Esse último perfil compreende a importância do foco e reconhece que saber de tudo sem profundidade não sustenta suas ambições. São pessoas que desconsideram formações de final de semana que prometem transformar sua vida como em um passe de mágica. Esse perfil sabe o valor do conhecimento específico adquirido por meio do aprendizado sistemático, pela prática diária e pelo aperfeiçoamento no decorrer do tempo. Não há fantasia, a realidade é que se nós queremos ser reconhecidos temos que nos dedicar, aprender, sermos humilde e desaprender, ouvir as críticas, assimilá-las e absorver o que importa. Errar uma, duas, três ou quantas vezes for necessário sem perder de vista a visão de futuro.

A tecnologia digital nos envolveu em sua rede e provocou o nascimento da cultura do imediatismo. Muitas pessoas, independentemente da sua geração, umas mais outras menos, estão sendo impactadas por essa cultura superficial. Precisamos assimilar que sempre haverá pessoas mais e menos bem-sucedidas do que eu e você, pessoas mais sábias e menos sábias do que eu e você, pessoas com mais e menos bens materiais e recursos financeiros do que eu e você. Mas a capacidade de adquirir e aplicar conhecimento é igual para todos, o fato é que existe um preço para isso. Não existe gente incompetente. O que existe é acomodação, paralização, ausência de foco e embriaguez pela cultura do sucesso expresso. Não que esse tipo de sucesso não exista, mas o fato é que são raros e escassos.

Vivemos em uma época de transformações. E se você acha que isso está acontecendo do lado de fora da sua janela, fique esperto. Arrisco dizer que ou seremos transformadores ou seremos transformados sem ao menos entendermos como isso aconteceu. “Se você quiser vencer, precisa pensar de maneira diferenciada sobre suas habilidades e como usá-las da melhor forma possível” diz Sir Ken Robinson em seu livro Libertando o Poder Criativo. Ele diz também que “todas as pessoas têm uma imensa capacidade criativa, consequência natural da condição humana. O desafio está em desenvolver essa capacidade. A cultura da criatividade precisa envolver a todos e não apenas alguns eleitos”.

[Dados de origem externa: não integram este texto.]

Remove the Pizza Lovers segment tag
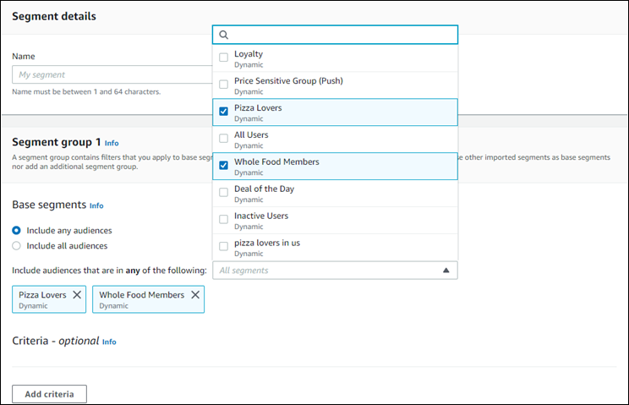This screenshot has width=629, height=405. click(x=77, y=295)
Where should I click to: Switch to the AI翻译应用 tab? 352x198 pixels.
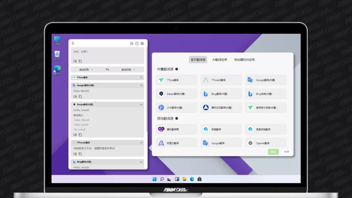point(220,59)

Talvez esteja na hora de resgatar o ser mais humano em detrimento do tecnológico. O que você acha de trocar a cultura do imediatismo pela da criatividade? Ser autêntico e negar os padrões que o mundo lhe impõe?

Quero convidá-lo a exercitar sua habilidade de criar, expressar, decidir, tendo como referencial o que lhe proporciona sentido de realização. Se tomar a decisão errada, seja flexível e resiliente. Não permita ser levado pela correnteza de informações, opiniões alheias e previsões que a tecnologia digital proporciona. Aprenda, ouça, pondere, seja humilde e não deixe a cultura do imediatismo influenciar você. Ao contrário, seja você o influenciador. Acredite. Ouse viver todo seu potencial.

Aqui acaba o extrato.